** Opening Excerpted data block **

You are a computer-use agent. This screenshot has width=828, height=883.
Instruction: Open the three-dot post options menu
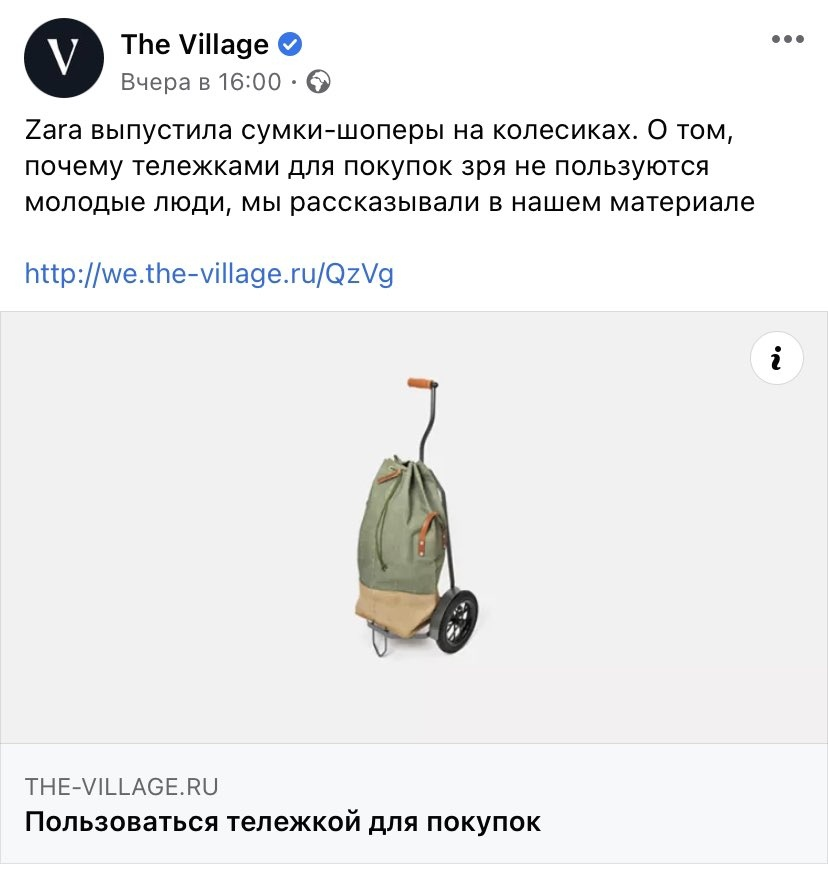787,39
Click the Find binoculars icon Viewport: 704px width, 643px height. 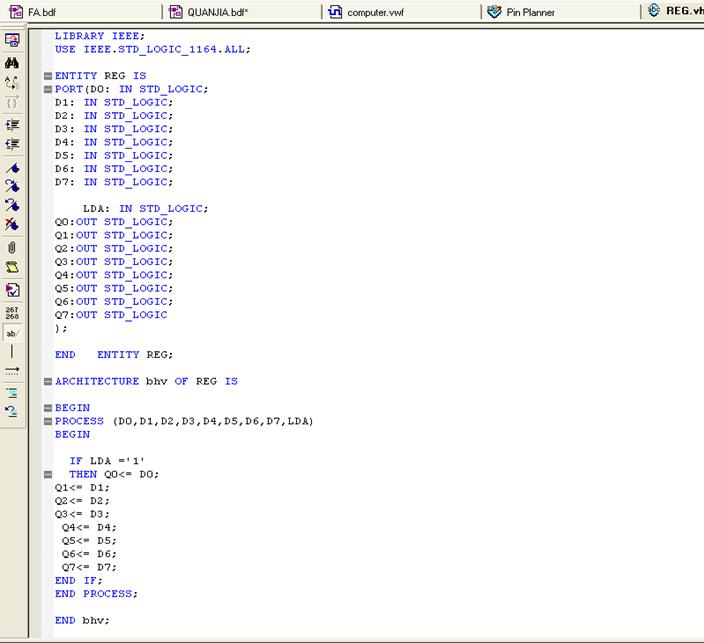pos(12,62)
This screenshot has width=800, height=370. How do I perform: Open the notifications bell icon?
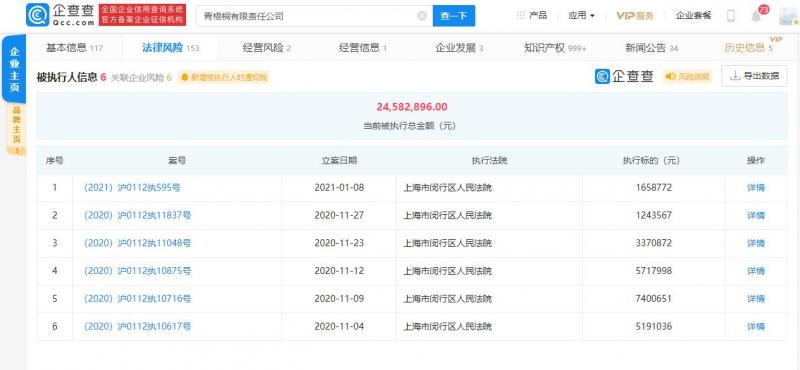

** Closing Excerpted data block **

What this task involves = Copy every line from the entries that contains the word "screenshot".

Reply =
You are a computer-use agent. This screenshot has width=828, height=883.
This screenshot has width=800, height=370. How do I perform: Open the notifications bell icon?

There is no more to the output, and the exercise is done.